** start DATASET RECORDS **

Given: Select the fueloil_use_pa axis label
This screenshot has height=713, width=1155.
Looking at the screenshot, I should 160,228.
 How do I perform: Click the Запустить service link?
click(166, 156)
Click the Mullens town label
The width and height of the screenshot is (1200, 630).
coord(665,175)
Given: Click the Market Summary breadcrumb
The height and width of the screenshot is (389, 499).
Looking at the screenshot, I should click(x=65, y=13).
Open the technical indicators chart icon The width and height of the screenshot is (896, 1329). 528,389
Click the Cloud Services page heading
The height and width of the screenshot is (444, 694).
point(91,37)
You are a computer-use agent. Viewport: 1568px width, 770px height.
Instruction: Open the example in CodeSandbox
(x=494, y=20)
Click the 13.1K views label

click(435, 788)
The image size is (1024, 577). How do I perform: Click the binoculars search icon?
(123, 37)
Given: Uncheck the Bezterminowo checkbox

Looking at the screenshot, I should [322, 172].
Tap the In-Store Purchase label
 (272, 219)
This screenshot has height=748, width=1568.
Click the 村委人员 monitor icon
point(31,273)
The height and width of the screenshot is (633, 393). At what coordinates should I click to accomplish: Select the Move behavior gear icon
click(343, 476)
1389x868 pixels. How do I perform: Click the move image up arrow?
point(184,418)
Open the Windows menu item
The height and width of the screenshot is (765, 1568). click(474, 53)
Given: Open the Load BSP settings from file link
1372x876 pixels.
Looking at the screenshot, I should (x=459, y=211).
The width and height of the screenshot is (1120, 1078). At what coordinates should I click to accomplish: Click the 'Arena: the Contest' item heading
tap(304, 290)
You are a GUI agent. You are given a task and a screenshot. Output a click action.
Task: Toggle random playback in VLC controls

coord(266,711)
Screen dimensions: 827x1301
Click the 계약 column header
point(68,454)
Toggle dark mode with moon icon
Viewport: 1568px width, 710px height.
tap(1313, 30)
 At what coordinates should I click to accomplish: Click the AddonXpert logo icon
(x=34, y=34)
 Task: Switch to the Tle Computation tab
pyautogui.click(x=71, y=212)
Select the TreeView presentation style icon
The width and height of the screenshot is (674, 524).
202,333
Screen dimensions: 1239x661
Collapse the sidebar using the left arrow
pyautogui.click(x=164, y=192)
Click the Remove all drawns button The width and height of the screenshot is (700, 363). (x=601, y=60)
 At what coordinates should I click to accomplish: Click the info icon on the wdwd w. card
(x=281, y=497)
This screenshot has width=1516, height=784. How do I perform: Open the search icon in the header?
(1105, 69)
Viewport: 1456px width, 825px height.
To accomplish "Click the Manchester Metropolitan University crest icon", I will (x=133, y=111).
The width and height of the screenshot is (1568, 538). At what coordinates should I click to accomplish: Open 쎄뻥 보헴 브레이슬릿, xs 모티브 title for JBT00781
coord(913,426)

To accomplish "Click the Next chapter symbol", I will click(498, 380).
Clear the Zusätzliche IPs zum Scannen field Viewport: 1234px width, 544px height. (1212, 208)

** end DATASET RECORDS **

» WHAT IS NEEDED
Copy every line of the material above verbatim.

» RESPONSE TO THIS TASK
Given: Select the fueloil_use_pa axis label
This screenshot has height=713, width=1155.
Looking at the screenshot, I should 160,228.
 How do I perform: Click the Запустить service link?
click(166, 156)
Click the Mullens town label
The width and height of the screenshot is (1200, 630).
coord(665,175)
Given: Click the Market Summary breadcrumb
The height and width of the screenshot is (389, 499).
Looking at the screenshot, I should click(x=65, y=13).
Open the technical indicators chart icon The width and height of the screenshot is (896, 1329). 528,389
Click the Cloud Services page heading
The height and width of the screenshot is (444, 694).
point(91,37)
You are a computer-use agent. Viewport: 1568px width, 770px height.
Instruction: Open the example in CodeSandbox
(x=494, y=20)
Click the 13.1K views label

click(435, 788)
The image size is (1024, 577). How do I perform: Click the binoculars search icon?
(123, 37)
Given: Uncheck the Bezterminowo checkbox

Looking at the screenshot, I should [322, 172].
Tap the In-Store Purchase label
 (272, 219)
This screenshot has height=748, width=1568.
Click the 村委人员 monitor icon
point(31,273)
The height and width of the screenshot is (633, 393). At what coordinates should I click to accomplish: Select the Move behavior gear icon
click(343, 476)
1389x868 pixels. How do I perform: Click the move image up arrow?
point(184,418)
Open the Windows menu item
The height and width of the screenshot is (765, 1568). click(474, 53)
Given: Open the Load BSP settings from file link
1372x876 pixels.
Looking at the screenshot, I should (x=459, y=211).
The width and height of the screenshot is (1120, 1078). At what coordinates should I click to accomplish: Click the 'Arena: the Contest' item heading
tap(304, 290)
You are a GUI agent. You are given a task and a screenshot. Output a click action.
Task: Toggle random playback in VLC controls

coord(266,711)
Screen dimensions: 827x1301
Click the 계약 column header
point(68,454)
Toggle dark mode with moon icon
Viewport: 1568px width, 710px height.
tap(1313, 30)
 At what coordinates should I click to accomplish: Click the AddonXpert logo icon
(x=34, y=34)
 Task: Switch to the Tle Computation tab
pyautogui.click(x=71, y=212)
Select the TreeView presentation style icon
The width and height of the screenshot is (674, 524).
202,333
Screen dimensions: 1239x661
Collapse the sidebar using the left arrow
pyautogui.click(x=164, y=192)
Click the Remove all drawns button The width and height of the screenshot is (700, 363). (x=601, y=60)
 At what coordinates should I click to accomplish: Click the info icon on the wdwd w. card
(x=281, y=497)
This screenshot has width=1516, height=784. How do I perform: Open the search icon in the header?
(1105, 69)
Viewport: 1456px width, 825px height.
To accomplish "Click the Manchester Metropolitan University crest icon", I will (x=133, y=111).
The width and height of the screenshot is (1568, 538). At what coordinates should I click to accomplish: Open 쎄뻥 보헴 브레이슬릿, xs 모티브 title for JBT00781
coord(913,426)

To accomplish "Click the Next chapter symbol", I will click(498, 380).
Clear the Zusätzliche IPs zum Scannen field Viewport: 1234px width, 544px height. (1212, 208)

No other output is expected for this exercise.